Sentiu-se tão culpada que praticamente correu até seu café, que estava posto ao lado de sua escrivaninha.

Estranho. Jeniffer sempre colocava ao lado de sua cama. Talvez tivesse ficado surpresa com a aparência repentinamente doentia de Adélia para prestar atenção ao detalhe.

Adélia curvou os ombros de vergonha enquanto beliscava um pedaço do croissant, culpada pela própria atitude.  Não deveria ter sido tão rude.

Ela pensou em Rafael, e em como se sentia tentada a revelar que sabia mais sobre ele do que poderia imaginar. Onde estava aquele sentimento de esperança que a fez escrever para ele? Tudo o que tinha agora era dúvida, vergonha e um pouco de medo do que aquilo tudo resultaria.

Quase que automaticamente, 

seus olhos rolaram até os papéis bagunçados em sua escrivaninha. Não demorou nem dez segundos para Adélia perceber que, mesmo bagunçada, não havia nenhum papel rabiscado ali, como deixou na noite passada.

O mais discretamente que podia, ela aproximou-se do objeto e vasculhou com os dedos todos os papéis, mas não achou nenhum bilhete.

Seu coração congelou em meio a uma batida, enquanto seus olhos automaticamente repousavam em Jeniffer, que parecia muito ocupada em uma prateleira de livros muito bem organizados.

Será que…

—Jeniffer? - Adélia a chamou, tentando soar o mais tranquila que podia. - Você, anh, por acaso… - Estava enrolando. Adélia deu uma última olhadela para os papéis, só para ter a certeza de que não havia se enganado. Não havia nada ali. - Você viu um bilhete aqui?

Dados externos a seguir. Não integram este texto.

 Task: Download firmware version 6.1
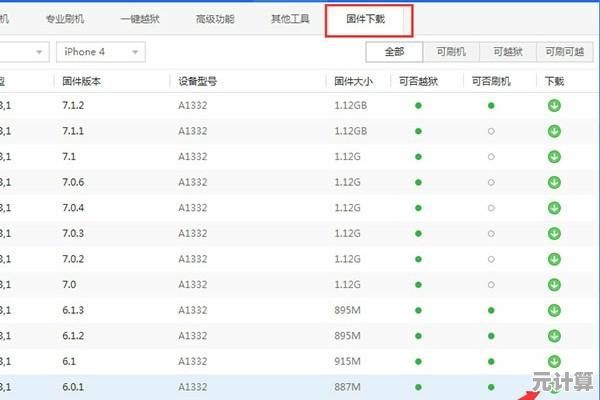(x=554, y=361)
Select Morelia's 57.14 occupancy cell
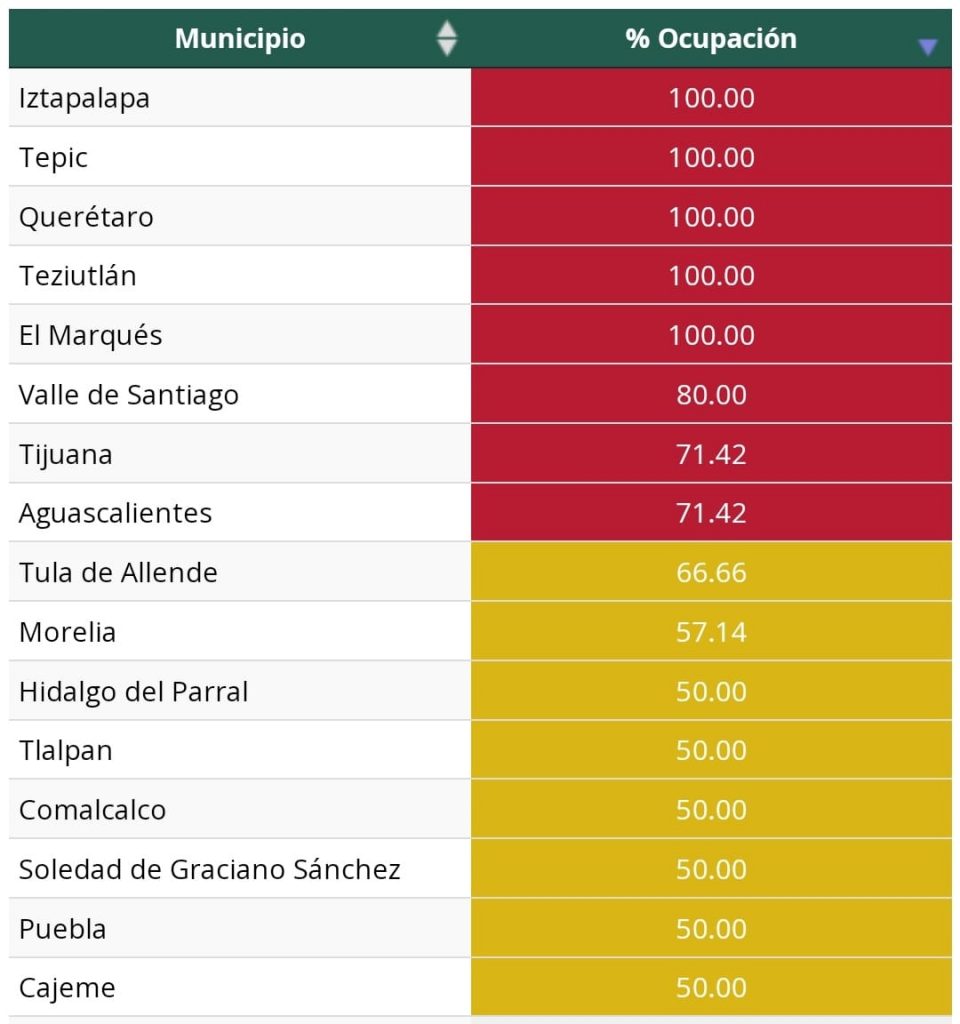960x1024 pixels. coord(712,631)
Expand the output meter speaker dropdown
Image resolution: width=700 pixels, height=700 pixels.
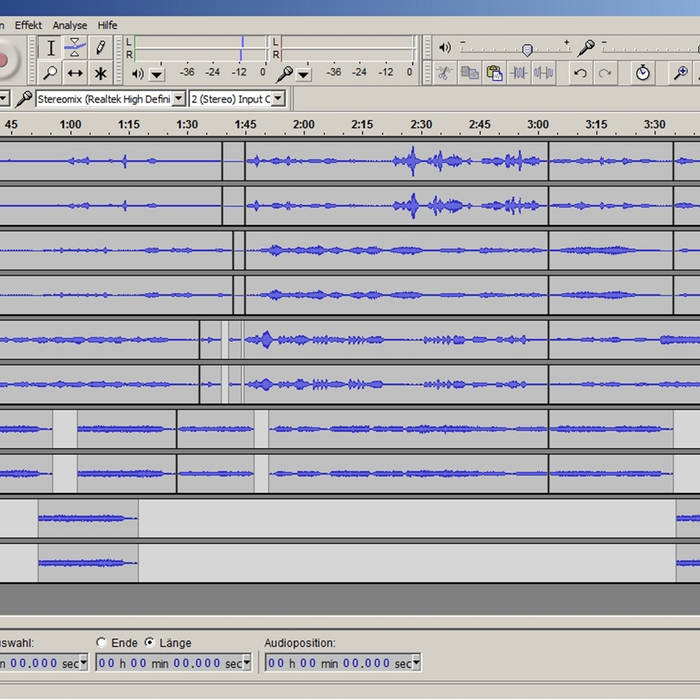[157, 73]
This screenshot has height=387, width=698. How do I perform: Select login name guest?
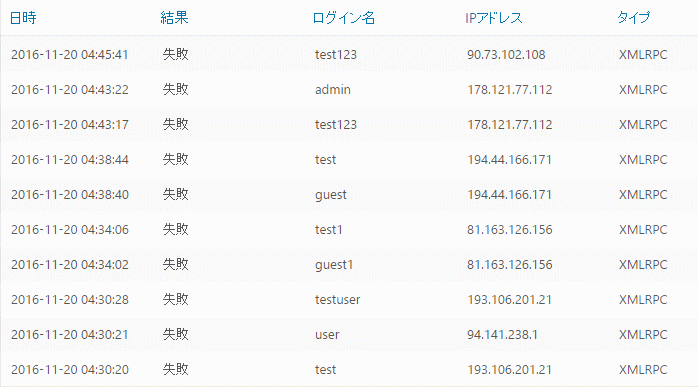[331, 195]
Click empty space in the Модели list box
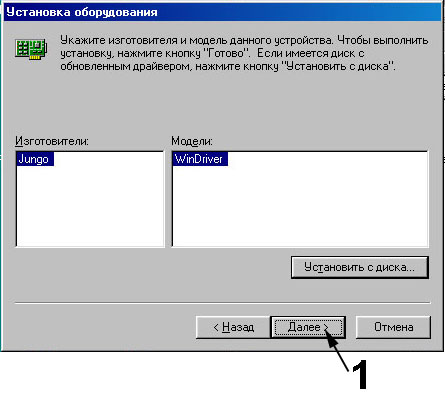The image size is (445, 409). click(300, 207)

Suas bochechas arderam de vergonha, mas seu corpo continuava paralisado.

—Um bilhete? - Jeniffer sorriu naquele tom insinuador que incomodava Adélia. - Por quê? Escreveu um bilhete para ele?

Estou falando sério - Adélia rebateu, soando mais rude e séria do que pretendia. Sentiu-se ainda mais culpada pelo tom de voz quando o sorriso no rosto de Jeniffer desapareceu.

Estava prestes a se desculpar quando a mulher respondeu:

—Não vi nada, Adélia - explicou, assumindo um tom leve que fez com que Adélia se sentisse ainda pior. - Você o perdeu? Deixe-me ajudá-la a procurar…

—Não precisa - Adélia explicou-se rapidamente, desviando das futuras indagações da mulher. - Só pensei que o tivesse escrito, mas devo ter jogado fora.

Jeniffer assentiu como se compreendesse.

—Bom, por que não escreve outro? - Ela disse, assumindo uma expressão esperançosa. - Precisa de ajuda?

Adélia considerou a ideia de escrever para Rafael, mas não gostou da segunda ideia de Jeniffer.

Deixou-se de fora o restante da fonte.